- [WRITTEN PROBLEM]
Please put every line of the records below into a JSON list of strings, one string per line, leaving out blank lines.

- [ENTRIES]
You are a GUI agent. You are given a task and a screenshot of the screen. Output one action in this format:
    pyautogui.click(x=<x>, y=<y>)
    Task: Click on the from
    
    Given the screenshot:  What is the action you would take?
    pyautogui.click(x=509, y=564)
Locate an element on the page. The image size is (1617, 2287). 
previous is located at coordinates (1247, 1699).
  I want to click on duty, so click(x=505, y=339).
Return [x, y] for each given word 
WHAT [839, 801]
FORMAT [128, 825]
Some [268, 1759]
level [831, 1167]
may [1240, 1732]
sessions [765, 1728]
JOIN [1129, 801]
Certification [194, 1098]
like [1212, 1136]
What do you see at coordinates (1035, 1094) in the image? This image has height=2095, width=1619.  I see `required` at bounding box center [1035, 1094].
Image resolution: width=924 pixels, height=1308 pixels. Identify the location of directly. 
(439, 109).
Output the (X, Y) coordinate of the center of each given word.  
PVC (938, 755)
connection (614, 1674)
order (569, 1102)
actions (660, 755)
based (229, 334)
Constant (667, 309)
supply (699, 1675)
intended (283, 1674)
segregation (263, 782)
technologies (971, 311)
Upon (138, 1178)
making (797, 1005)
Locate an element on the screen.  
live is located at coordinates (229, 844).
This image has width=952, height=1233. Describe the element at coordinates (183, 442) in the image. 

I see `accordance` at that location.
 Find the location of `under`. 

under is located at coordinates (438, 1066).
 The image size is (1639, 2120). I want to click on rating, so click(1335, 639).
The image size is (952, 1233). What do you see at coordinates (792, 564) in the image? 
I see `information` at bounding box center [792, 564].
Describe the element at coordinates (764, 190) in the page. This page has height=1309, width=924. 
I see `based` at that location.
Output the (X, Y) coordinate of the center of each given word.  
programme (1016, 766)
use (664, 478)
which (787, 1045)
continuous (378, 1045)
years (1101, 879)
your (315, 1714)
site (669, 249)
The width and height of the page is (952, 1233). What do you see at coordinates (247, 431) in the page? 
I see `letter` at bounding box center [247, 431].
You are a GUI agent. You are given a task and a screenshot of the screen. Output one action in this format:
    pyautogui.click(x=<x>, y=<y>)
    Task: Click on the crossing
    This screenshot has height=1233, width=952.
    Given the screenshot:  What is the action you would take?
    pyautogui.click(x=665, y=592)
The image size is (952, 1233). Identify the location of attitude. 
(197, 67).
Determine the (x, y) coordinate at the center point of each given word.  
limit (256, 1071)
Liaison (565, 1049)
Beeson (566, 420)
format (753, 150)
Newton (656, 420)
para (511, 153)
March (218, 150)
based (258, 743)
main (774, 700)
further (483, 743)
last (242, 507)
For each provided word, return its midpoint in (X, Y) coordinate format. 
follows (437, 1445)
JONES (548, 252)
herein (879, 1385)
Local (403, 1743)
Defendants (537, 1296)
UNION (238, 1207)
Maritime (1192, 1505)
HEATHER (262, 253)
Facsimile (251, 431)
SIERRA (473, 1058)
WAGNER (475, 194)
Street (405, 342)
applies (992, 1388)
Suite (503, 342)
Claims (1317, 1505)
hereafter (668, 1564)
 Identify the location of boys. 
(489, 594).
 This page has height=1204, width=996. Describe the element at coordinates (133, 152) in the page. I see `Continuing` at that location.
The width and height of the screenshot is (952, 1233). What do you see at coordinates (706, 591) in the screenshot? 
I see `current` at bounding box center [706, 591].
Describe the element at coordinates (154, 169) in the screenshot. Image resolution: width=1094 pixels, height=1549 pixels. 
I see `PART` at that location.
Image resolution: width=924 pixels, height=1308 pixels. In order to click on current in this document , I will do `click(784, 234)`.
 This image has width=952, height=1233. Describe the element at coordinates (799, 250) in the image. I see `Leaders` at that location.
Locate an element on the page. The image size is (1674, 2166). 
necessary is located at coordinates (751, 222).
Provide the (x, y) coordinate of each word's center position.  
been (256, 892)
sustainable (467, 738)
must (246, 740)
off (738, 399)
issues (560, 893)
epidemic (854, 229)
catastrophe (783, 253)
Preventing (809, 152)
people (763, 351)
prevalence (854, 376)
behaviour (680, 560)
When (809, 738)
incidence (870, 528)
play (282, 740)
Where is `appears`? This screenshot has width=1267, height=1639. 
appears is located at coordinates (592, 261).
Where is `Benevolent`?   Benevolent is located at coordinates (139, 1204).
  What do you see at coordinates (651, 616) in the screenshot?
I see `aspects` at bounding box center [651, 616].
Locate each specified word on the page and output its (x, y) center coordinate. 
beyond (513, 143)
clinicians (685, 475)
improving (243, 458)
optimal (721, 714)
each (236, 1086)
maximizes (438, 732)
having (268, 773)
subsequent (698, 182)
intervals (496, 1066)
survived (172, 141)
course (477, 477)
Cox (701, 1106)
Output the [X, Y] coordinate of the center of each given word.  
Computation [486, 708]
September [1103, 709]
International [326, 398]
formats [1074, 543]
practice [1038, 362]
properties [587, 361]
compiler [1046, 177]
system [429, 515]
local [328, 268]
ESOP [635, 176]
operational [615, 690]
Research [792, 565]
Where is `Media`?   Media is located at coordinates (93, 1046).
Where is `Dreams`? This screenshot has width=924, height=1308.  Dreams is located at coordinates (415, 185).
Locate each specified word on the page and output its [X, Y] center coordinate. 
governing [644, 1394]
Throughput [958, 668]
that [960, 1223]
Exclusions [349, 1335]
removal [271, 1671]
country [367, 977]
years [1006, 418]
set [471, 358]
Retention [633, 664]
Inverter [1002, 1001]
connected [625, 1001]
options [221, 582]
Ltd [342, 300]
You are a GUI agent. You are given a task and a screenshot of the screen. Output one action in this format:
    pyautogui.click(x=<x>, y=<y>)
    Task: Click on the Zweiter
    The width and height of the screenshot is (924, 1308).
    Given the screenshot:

- [SOLUTION FOR THIS PROBLEM]
[
  "You are a GUI agent. You are given a task and a screenshot of the screen. Output one action in this format:",
  "    pyautogui.click(x=<x>, y=<y>)",
  "    Task: Click on the from",
  "    Given the screenshot:  What is the action you would take?",
  "    pyautogui.click(x=509, y=564)",
  "Locate an element on the page. The image size is (1617, 2287). ",
  "previous is located at coordinates (1247, 1699).",
  "  I want to click on duty, so click(x=505, y=339).",
  "Return [x, y] for each given word ",
  "WHAT [839, 801]",
  "FORMAT [128, 825]",
  "Some [268, 1759]",
  "level [831, 1167]",
  "may [1240, 1732]",
  "sessions [765, 1728]",
  "JOIN [1129, 801]",
  "Certification [194, 1098]",
  "like [1212, 1136]",
  "What do you see at coordinates (1035, 1094) in the image? This image has height=2095, width=1619.  I see `required` at bounding box center [1035, 1094].",
  "Image resolution: width=924 pixels, height=1308 pixels. Identify the location of directly. ",
  "(439, 109).",
  "Output the (X, Y) coordinate of the center of each given word.  ",
  "PVC (938, 755)",
  "connection (614, 1674)",
  "order (569, 1102)",
  "actions (660, 755)",
  "based (229, 334)",
  "Constant (667, 309)",
  "supply (699, 1675)",
  "intended (283, 1674)",
  "segregation (263, 782)",
  "technologies (971, 311)",
  "Upon (138, 1178)",
  "making (797, 1005)",
  "Locate an element on the screen.  ",
  "live is located at coordinates (229, 844).",
  "This image has width=952, height=1233. Describe the element at coordinates (183, 442) in the image. ",
  "I see `accordance` at that location.",
  " Find the location of `under`. ",
  "under is located at coordinates (438, 1066).",
  " The image size is (1639, 2120). I want to click on rating, so click(1335, 639).",
  "The image size is (952, 1233). What do you see at coordinates (792, 564) in the image? ",
  "I see `information` at bounding box center [792, 564].",
  "Describe the element at coordinates (764, 190) in the page. This page has height=1309, width=924. ",
  "I see `based` at that location.",
  "Output the (X, Y) coordinate of the center of each given word.  ",
  "programme (1016, 766)",
  "use (664, 478)",
  "which (787, 1045)",
  "continuous (378, 1045)",
  "years (1101, 879)",
  "your (315, 1714)",
  "site (669, 249)",
  "The width and height of the page is (952, 1233). What do you see at coordinates (247, 431) in the page? ",
  "I see `letter` at bounding box center [247, 431].",
  "You are a GUI agent. You are given a task and a screenshot of the screen. Output one action in this format:",
  "    pyautogui.click(x=<x>, y=<y>)",
  "    Task: Click on the crossing",
  "    This screenshot has height=1233, width=952.",
  "    Given the screenshot:  What is the action you would take?",
  "    pyautogui.click(x=665, y=592)",
  "The image size is (952, 1233). Identify the location of attitude. ",
  "(197, 67).",
  "Determine the (x, y) coordinate at the center point of each given word.  ",
  "limit (256, 1071)",
  "Liaison (565, 1049)",
  "Beeson (566, 420)",
  "format (753, 150)",
  "Newton (656, 420)",
  "para (511, 153)",
  "March (218, 150)",
  "based (258, 743)",
  "main (774, 700)",
  "further (483, 743)",
  "last (242, 507)",
  "For each provided word, return its midpoint in (X, Y) coordinate format. ",
  "follows (437, 1445)",
  "JONES (548, 252)",
  "herein (879, 1385)",
  "Local (403, 1743)",
  "Defendants (537, 1296)",
  "UNION (238, 1207)",
  "Maritime (1192, 1505)",
  "HEATHER (262, 253)",
  "Facsimile (251, 431)",
  "SIERRA (473, 1058)",
  "WAGNER (475, 194)",
  "Street (405, 342)",
  "applies (992, 1388)",
  "Suite (503, 342)",
  "Claims (1317, 1505)",
  "hereafter (668, 1564)",
  " Identify the location of boys. ",
  "(489, 594).",
  " This page has height=1204, width=996. Describe the element at coordinates (133, 152) in the page. I see `Continuing` at that location.",
  "The width and height of the screenshot is (952, 1233). What do you see at coordinates (706, 591) in the screenshot? ",
  "I see `current` at bounding box center [706, 591].",
  "Describe the element at coordinates (154, 169) in the screenshot. Image resolution: width=1094 pixels, height=1549 pixels. ",
  "I see `PART` at that location.",
  "Image resolution: width=924 pixels, height=1308 pixels. In order to click on current in this document , I will do `click(784, 234)`.",
  " This image has width=952, height=1233. Describe the element at coordinates (799, 250) in the image. I see `Leaders` at that location.",
  "Locate an element on the page. The image size is (1674, 2166). ",
  "necessary is located at coordinates (751, 222).",
  "Provide the (x, y) coordinate of each word's center position.  ",
  "been (256, 892)",
  "sustainable (467, 738)",
  "must (246, 740)",
  "off (738, 399)",
  "issues (560, 893)",
  "epidemic (854, 229)",
  "catastrophe (783, 253)",
  "Preventing (809, 152)",
  "people (763, 351)",
  "prevalence (854, 376)",
  "behaviour (680, 560)",
  "When (809, 738)",
  "incidence (870, 528)",
  "play (282, 740)",
  "Where is `appears`? This screenshot has width=1267, height=1639. ",
  "appears is located at coordinates (592, 261).",
  "Where is `Benevolent`?   Benevolent is located at coordinates (139, 1204).",
  "  What do you see at coordinates (651, 616) in the screenshot?",
  "I see `aspects` at bounding box center [651, 616].",
  "Locate each specified word on the page and output its (x, y) center coordinate. ",
  "beyond (513, 143)",
  "clinicians (685, 475)",
  "improving (243, 458)",
  "optimal (721, 714)",
  "each (236, 1086)",
  "maximizes (438, 732)",
  "having (268, 773)",
  "subsequent (698, 182)",
  "intervals (496, 1066)",
  "survived (172, 141)",
  "course (477, 477)",
  "Cox (701, 1106)",
  "Output the [X, Y] coordinate of the center of each given word.  ",
  "Computation [486, 708]",
  "September [1103, 709]",
  "International [326, 398]",
  "formats [1074, 543]",
  "practice [1038, 362]",
  "properties [587, 361]",
  "compiler [1046, 177]",
  "system [429, 515]",
  "local [328, 268]",
  "ESOP [635, 176]",
  "operational [615, 690]",
  "Research [792, 565]",
  "Where is `Media`?   Media is located at coordinates (93, 1046).",
  "Where is `Dreams`? This screenshot has width=924, height=1308.  Dreams is located at coordinates (415, 185).",
  "Locate each specified word on the page and output its [X, Y] center coordinate. ",
  "governing [644, 1394]",
  "Throughput [958, 668]",
  "that [960, 1223]",
  "Exclusions [349, 1335]",
  "removal [271, 1671]",
  "country [367, 977]",
  "years [1006, 418]",
  "set [471, 358]",
  "Retention [633, 664]",
  "Inverter [1002, 1001]",
  "connected [625, 1001]",
  "options [221, 582]",
  "Ltd [342, 300]",
  "You are a GUI agent. You are given a task and a screenshot of the screen. Output one action in this format:",
  "    pyautogui.click(x=<x>, y=<y>)",
  "    Task: Click on the Zweiter",
  "    The width and height of the screenshot is (924, 1308).",
  "    Given the screenshot:"
]